BURNETT: So this plan would change a half century of visa policy. The president wants to bring in more skilled immigrants, as he said - those who are younger, those with college educations, English skills and existing job offers. He wants American immigration to look more like Canada's and Australia's. They have a point-based or a merit-based system. Immigrants with higher qualifications would get more points.

Trump has always wanted to reduce family-based immigration. If you're a foreign-born citizen here, you can bring over your spouse or your parents, and today that's the dominant system. And Trump complains it brings in too many unskilled immigrants. He wants to create a whole new visa category, the Build America visa.

CORNISH: What's been the reception to the plan so far?

BURNETT: Well, Audie, even before he stepped up to the mic in the Rose Garden this afternoon, the leaked version of this plan was being slammed from the left and the right. Immigration hard-liners say it allows too many immigrants into the country. Every year, it would keep visas at the current level, which is about 1.1 million visas a year. On the left, I called Ben Johnson. He's executive director of the American Immigration Lawyers Association. And he says his problem is that Trump is pitting one group of immigrants against another.

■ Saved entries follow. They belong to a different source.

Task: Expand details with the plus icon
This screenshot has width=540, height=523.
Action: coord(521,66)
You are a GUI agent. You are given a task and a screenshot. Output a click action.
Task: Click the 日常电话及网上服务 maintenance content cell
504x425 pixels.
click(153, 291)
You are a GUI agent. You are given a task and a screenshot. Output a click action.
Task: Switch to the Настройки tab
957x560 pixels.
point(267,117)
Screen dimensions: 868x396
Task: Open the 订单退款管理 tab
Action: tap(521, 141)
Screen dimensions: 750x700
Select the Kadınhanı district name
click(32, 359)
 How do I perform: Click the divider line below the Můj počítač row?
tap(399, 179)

BEN JOHNSON: The idea that family immigration is somehow a drag on the American economy or the American community is just wrong. You know, the ability for people to live with their families is an important part of them being successful in their new country.

BURNETT: And critics say one of the big problems with Trump's plan on first glance is why - and why it's going to face such opposition is it doesn't say anything about the nearly 700,000 DREAMers. These are the young people who were brought to the country illegally as children. They now have work permits and protection against deportation, but it's tenuous. And Democrats have been insisting from the beginning that the administration has to do something about the DREAMers.

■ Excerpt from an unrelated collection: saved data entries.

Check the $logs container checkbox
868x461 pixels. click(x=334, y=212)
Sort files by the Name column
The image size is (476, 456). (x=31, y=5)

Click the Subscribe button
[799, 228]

CORNISH: This plan is also supposed to address border security and asylum applicants. What does it say about that?

BURNETT: Well, there's not many specifics that he gave today. It creates a self-sustaining border security trust fund that will be funded, he says, from fees generated at the border crossings. He said his plan will screen out asylum-seekers who have frivolous claims of persecution back home, and they'll be promptly returned. But again, we need to wait and see the particulars of the plan that the White House should be releasing soon.

CORNISH: Meanwhile, John, what's the situation like at the border at this point?

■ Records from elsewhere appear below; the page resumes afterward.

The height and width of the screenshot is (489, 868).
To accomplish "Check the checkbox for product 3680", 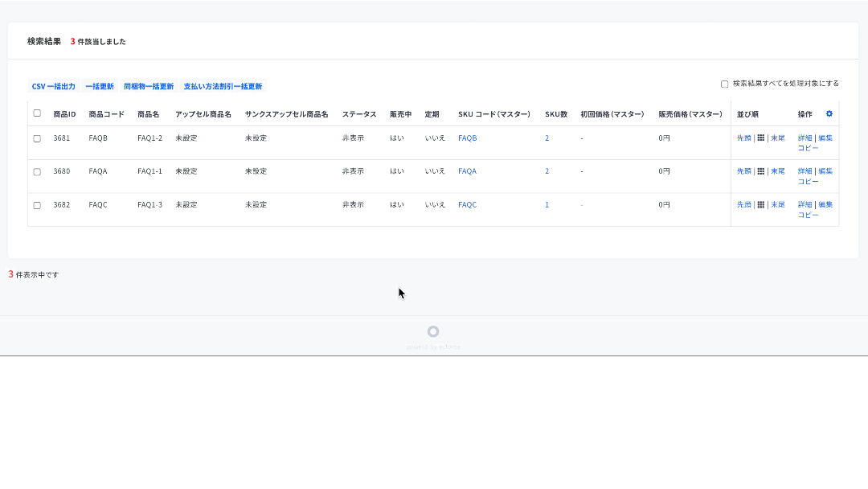I will coord(36,171).
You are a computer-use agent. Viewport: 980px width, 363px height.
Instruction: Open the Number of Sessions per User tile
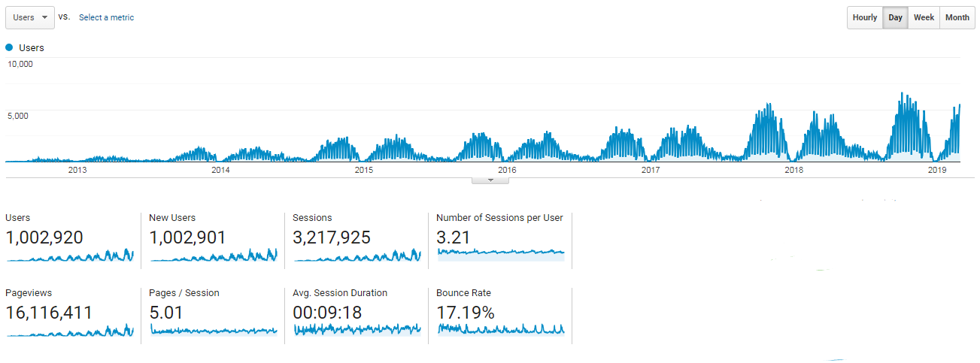tap(500, 253)
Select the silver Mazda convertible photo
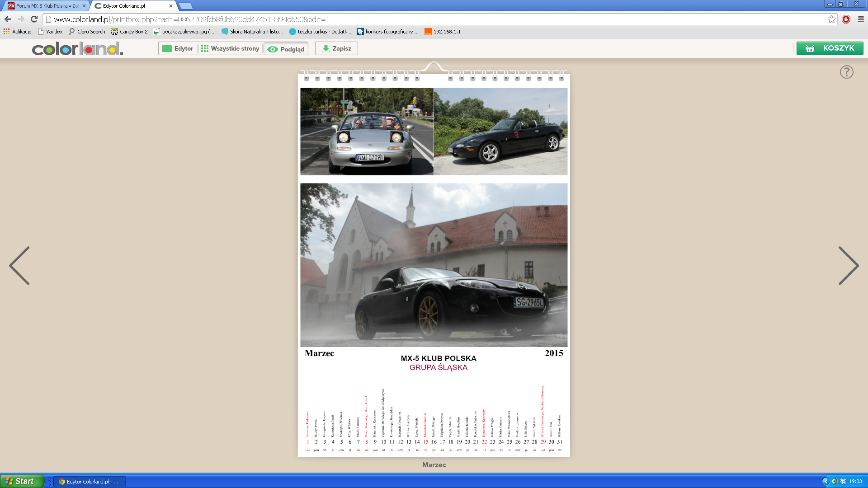This screenshot has height=488, width=868. (x=367, y=131)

BURNETT: Well, the White House continues to point to the crisis at the border to drive the debate on his immigration reforms. A 2 1/2-year-old Guatemalan toddler died in an El Paso-area hospital just on Tuesday night. The Guatemalan consul says he had pneumonia. He'd crossed the border with his mother some five weeks earlier. And remember. This is the fourth migrant child to die in the last six months. The crossing numbers are still out of sight. Last month, more than 109,000 migrants were taken into custody after crossing the border without authorization.

The Border Patrol says it's so overwhelmed it's building tent cities to house them there on the border. And it's resorting to fly them to other cities, looking for detention space. And this is an especially dangerous time to cross the river. Spring rains have swollen the Rio Grande. And earlier this month, a raft capsized in the swift current, and two children drowned.

CORNISH: That's NPR's John Burnett. Thank you for your reporting.